Pour se souvenir Madame Butterfly à l'Opéra Bastille
A l'Opéra Bastille le bonheur d'une mise en scène de Bob Wilson en parfait accord avec le livret de Madame Butterfly. Le zen des décors, l'économie des gestes mettent en relief le drame et la lâcheté de Pinkerton, officier de la marine américaine qui n'a épousé la jeune geisha que pour se divertir lors de son séjour à Nagasaki, alors que la jeune fille de 15 ans se donne à lui de tout son corps et de toute son âme allant jusqu'à renier ses dieux et ses ancêtres pour se vouer au dieu américain.

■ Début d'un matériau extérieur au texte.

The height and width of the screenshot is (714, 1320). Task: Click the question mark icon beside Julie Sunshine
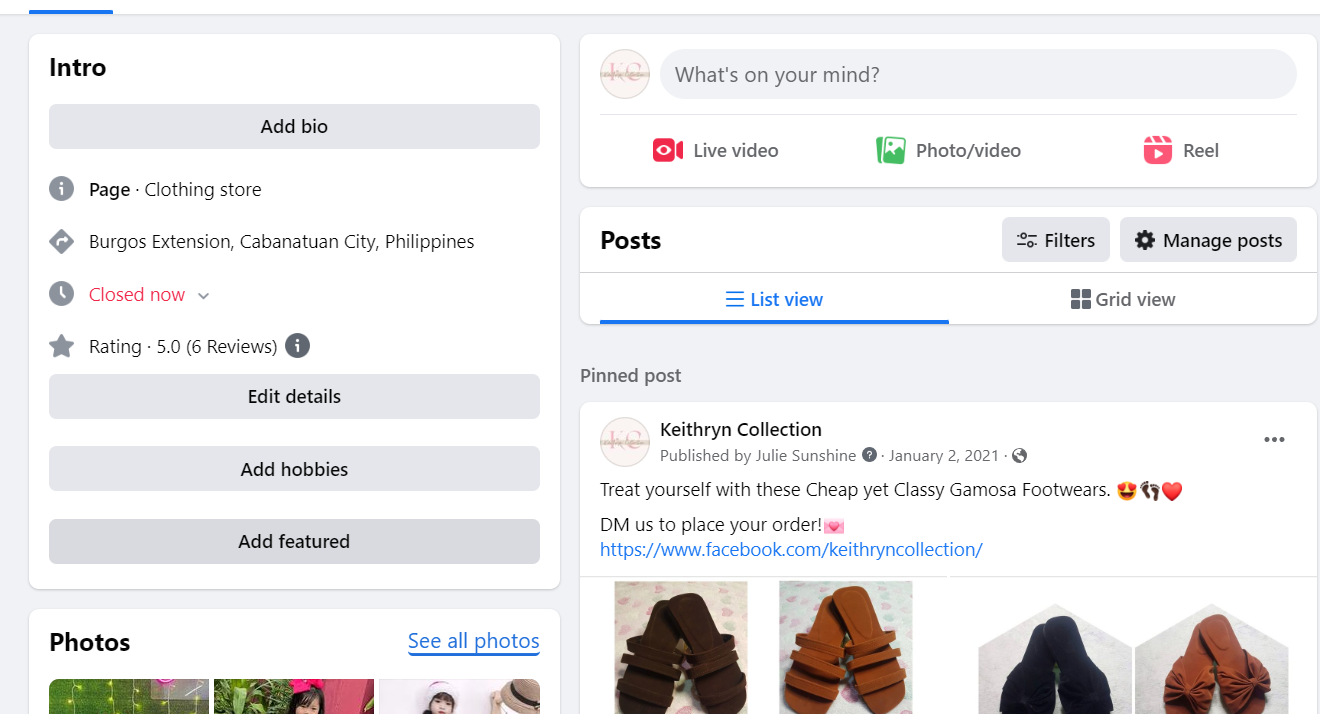click(869, 455)
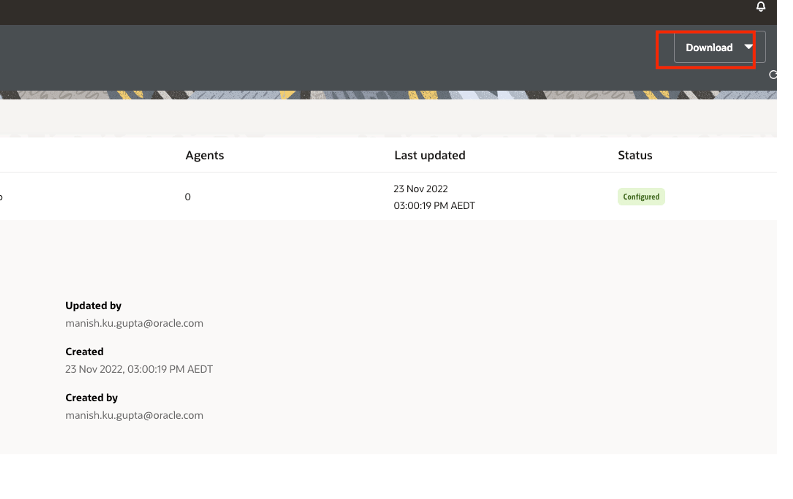Sort by the Agents column header

pyautogui.click(x=204, y=155)
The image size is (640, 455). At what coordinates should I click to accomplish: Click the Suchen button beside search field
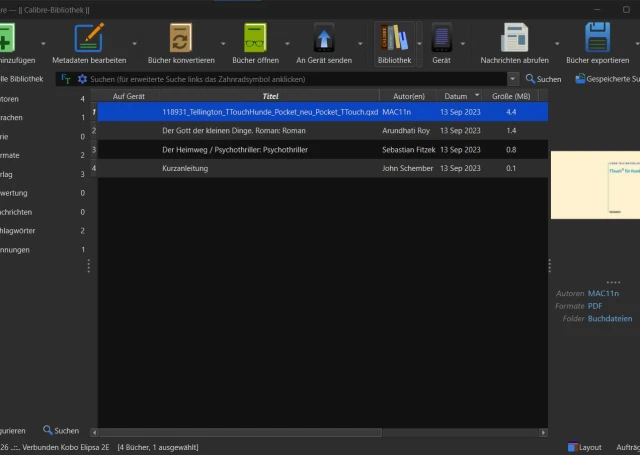[543, 78]
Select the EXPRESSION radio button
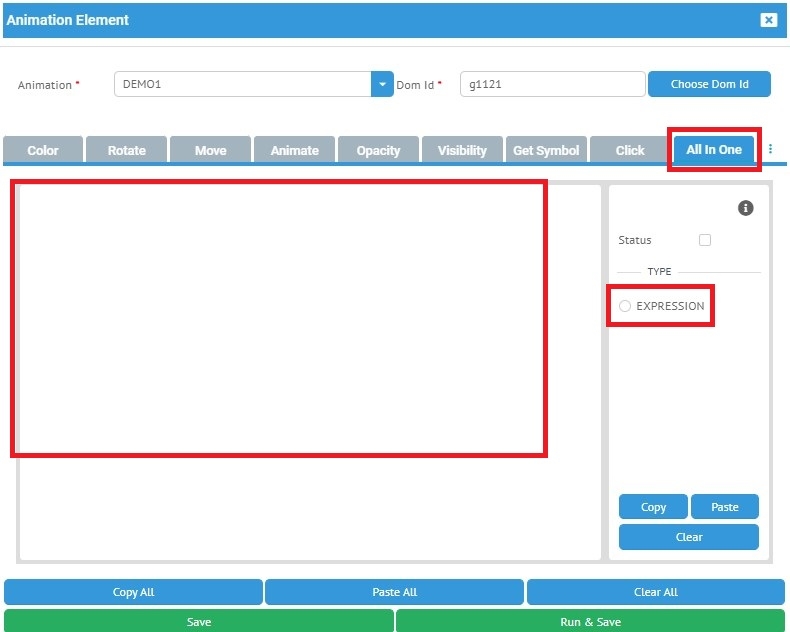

Débarrassé de toute la quincaillerie kitch qui souvent encombre l'opéra de Puccini, Bob wilson met à nu le sordide de cette histoire tout paradoxalement en le nichant dans un écrin aussi sobre qu'élégant. Les chanteurs glissent plus qu'ils ne marchent sur la scène qui, du premier balcon où je me trouvais, ressemblait à un tableau géant de Soulage sur lequel on aurait posé un immense étendard de planches. Ce traitement amène Madame Butterfly à devenir presque un opéra de chambre. La symbiose est telle, entre la musique et la mise en scène qu'on a le sentiment que c'est la gestuelle mesurée des chanteurs qui dirige l'orchestre en particulier lorsque l'enfant apparait, petit rat cambré d'une dizaine d'années, presque nu, dont les gestes mystérieux m'ont fasciné tout le dernier acte. Il est dommage que la distribution n'ait pas été complètement à l'unisson de cette perfection. L'ensemble des chanteurs est beaucoup plus comme souvent pour leur silhouette que pour leur voix. Si le consul, Sharpless, Michael Drulett, domine l'interprétation par sa belle prestance, je n'en dirais pas autant de Massimillano Pisapia dont le physique est loin d'être à la hauteur de son ramage. On comprend alors mal comment la belle Butterfly peut se mourir d'amour pour se nabot bedonnant. Il n'en reste pas moins, que grâce à la mise en scène de Bob Wison, Madame Butterfly est un spectacle à ne pas manquer.